The Village Voice ranked Modern Times at No. 62 in its Top 250 "Best Films of the Century" list in 1999, based on a poll of critics. In January 2002, the film was included on the list of the "Top 100 Essential Films of All Time" by the National Society of Film Critics. The film was voted at No. 74 on the list of "100 Greatest Films" by the prominent French magazine Cahiers du cinéma in 2008. In the 2012 Sight & Sound polls, it was ranked the 63rd-greatest film ever made in the critics' poll and 20th in the directors' poll. In the earlier 2002 version of the list the film ranked 35th among critics. In 2015, Modern Times ranked 67th on BBC's "100 Greatest American Films" list, voted on by film critics from around the world.
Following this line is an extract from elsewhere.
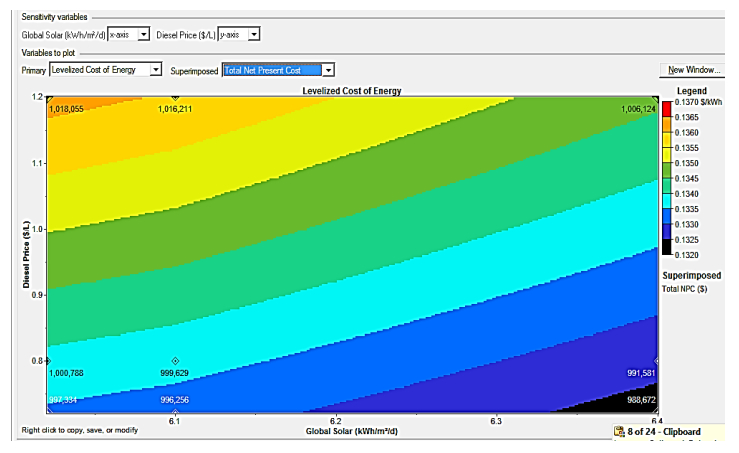
Task: Click the 988,672 NPC value label
Action: pyautogui.click(x=640, y=400)
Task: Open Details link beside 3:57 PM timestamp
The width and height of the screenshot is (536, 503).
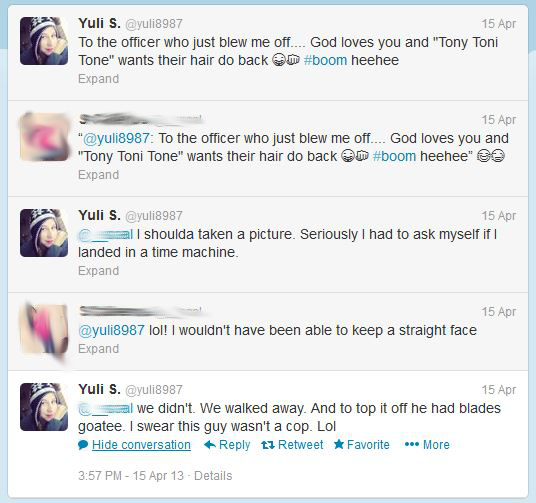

The film was voted at No. 12 on the list of The 100 greatest comedies of all time by a poll of 253 film critics from 52 countries conducted by the BBC in 2017. In 2021 the film ranked 49th on Time Out magazine's list of The 100 best movies of all time.

The film was included by the Vatican in a list of important films compiled in 1995, under the category of "Art".

==Restoration==
A digitally restored version of the film was released in 2003. The French company MK2 searched the world for good copies of the original footage, cut them together and processed each of the 126,000 frames, removing scratches and dust, and ensuring optimal image stability and balanced black and white tone levels. The restored version was first shown at the Cannes Film Festival in 2003.
In 2013 Cineteca di Bologna and the Criterion Collection effected further digital improvements of the 2003 version, as noted in a preface ahead of the title.